SGML/XML tools for arbitrary access to entities within document?


I am driving much of my software from data excised from formal documents that describe the algorithms involved in much more detail (and modalities) than is possible with (textual) "source code".

I'm a huge fan of table-driven applications so I often express components of algorithms in tables, then excise the tables from the document and propagate them into the formal "sources" (all mechanically, of course).

This minimizes the chance for typographical errors to creep into the "code" between the documentation and the executable. It also makes it difficult for the code to evolve without the documentation coming along *with* it!

And, of course, it allows things to be expressed in forms that are more intuitive/self-documenting than would otherwise be available with "ASCII text".

So far, I've been creating ad hoc tools to extract the needed components from the documents. The markup language used in the documents is well documented and the way I build my documents makes it fairly easy to isolate the components of interest and "extract them".

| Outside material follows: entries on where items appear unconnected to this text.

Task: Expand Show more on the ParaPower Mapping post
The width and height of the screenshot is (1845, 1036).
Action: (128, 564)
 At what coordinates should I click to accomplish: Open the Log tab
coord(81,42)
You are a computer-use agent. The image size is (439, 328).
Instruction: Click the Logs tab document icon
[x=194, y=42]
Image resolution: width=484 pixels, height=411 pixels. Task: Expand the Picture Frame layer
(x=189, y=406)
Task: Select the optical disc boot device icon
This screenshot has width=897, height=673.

For example, to extract a particular table, I invoke a tool I wrote with the command line: gettable TABLETITLE [,] and redirect the output to a file (which is later massaged by an application specific tool/script to get it into a form suitable for #include in a source). This knows how to parse the (nested) tags of the MU language until it finds the table having the specified TABLETITLE (string); then, extracts lists of (font,string) tuples for each cell in the specified columns of the table.

[other tags associated with the cell only contain cosmetic information -- line spacing, text alignment, etc. -- so they can be ignored]

But, I'm looking at other options for a more generic solution to this problem.

E.g., I wrote a formal grammar for the markup language so I can build a specific parser to extract what I need *using* arbitrary parts of that grammar (e.g., if I later decide the *color* of the text in a cell is important -- highly doubtful!).

I'm also looking at building a formal DTD for the MU language and seeing what XML-ish tools exist to do these sorts of things.

The downside of a more "involved"/capable solution is it gets more tedious to maintain -- especially as the MU language evolves! And, testing the tool becomes a project in itself! :<

So, specifically, what sorts of OTS tools (prefer ones with sources that I can modify) exist that will let me do things like parsing to a particular nested tag, verifying the attribute associated with it matches what I seek (e.g., TABLETITLE) then extracting all (and ONLY!) attributes of specific tags contained nested *within* that context?

I.e., I want to be able to specify what parts of the tree to extract based on criteria I specify on a command line.



Reply to
Don Y
Loading thread data ...

Do you know what XPATH is? It's a widely known, implemented and used language for exactly that.

DTDs suck. Use XSD if you need that kind of thing. Again, all XML tools have support for it.

Reply to
Clifford Heath

Thanks, I looked at this. But, after reviewing my code, I see a lot of complexity involved in tracking "state" throughout the table being parsed.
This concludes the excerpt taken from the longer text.